Mining companies selling commodities priced in USD, healthcare companies with operations and revenues in other countries, financial and online groups with Asian subsidiaries and global industrial materials groups may all benefit when the AUD slides.

On the flip side, those with significant costs or liabilities in other currencies are at risk as the dollar falls. They often supply Australian consumers or businesses with goods imported from overseas. 

Of course, many companies are exposed on assets and liabilities, revenue and costs. The picture is further complicated by the fact that many companies seek what are known as “structural currency hedges”. If a company has a significant asset in Euros, it may create a matching liability by borrowing in Euros. In this way, gains and losses on the asset value caused by forex swings are offset by opposing losses or gains on the liabilities. Similarly, the income produced by the asset is (approximately) currency hedged by the costs of servicing the loan.

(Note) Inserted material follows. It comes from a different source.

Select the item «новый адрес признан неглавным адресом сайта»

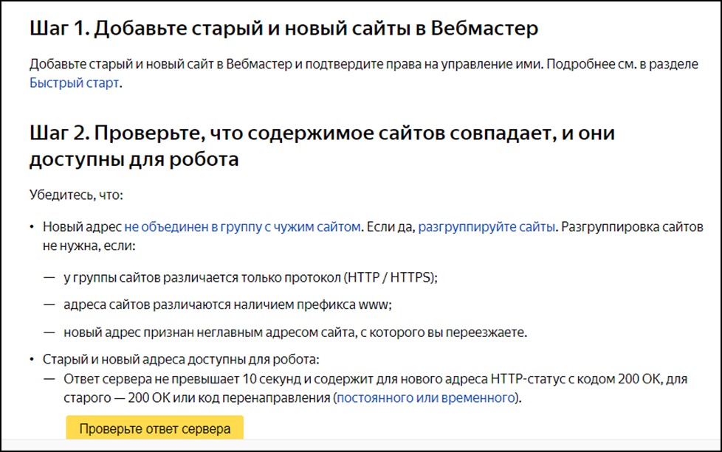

Investors may prefer to lean on expert analysis to determine the overall currency exposures of any given company. However, share prices are driven by a variety of factors, and even the most carefully calculated forex sensitivities are only a guide as to how any given stock will respond to currency moves. It’s often enough from an investment point of view to know on which side of the balance a company falls.

Globalisation and Australian shares

However, the most important effects can be indirect – and relate to the way international investors respond to currency moves. The increasing mobility of capital and the speed with which global investors respond to market developments means global investors regularly drive market direction and performance. 

For global investors the currency can be just as important a contributor to overall returns as the choice of investment. The two key currency questions for international investors are:

1) Where is the currency in relation to its historical ranges?

US investors are more likely to buy Australian shares when AUD/USD is closer to 70 US cents than US $1.10. This is largely due to valuation effects – Australian companies are cheaper for US investors when AUD/USD is low. However, the currency level can take weeks or months to make significant moves, this is a more passive aspect of currency impacts.

2) Where is the currency headed? 

This is potentially a daily “swing factor” in the share market. When forex sentiment swings, so do stocks. Last week’s inflation reading is a good example. Heading into the CPI data, market consensus was interest rates on hold for now, potentially higher AUD. The much weaker than forecast inflation numbers immediately lead to expectations of a rate cut, which saw the outlook for AUD swing to negative. 

Pressure on the Australian Share Price Index futures and banks commenced almost immediately. It appeared global investors were already bearish about the outlook for shares, but potential AUD strength brought caution. As soon forex swang, the selling began.

That’s why we’re all forex traders these days.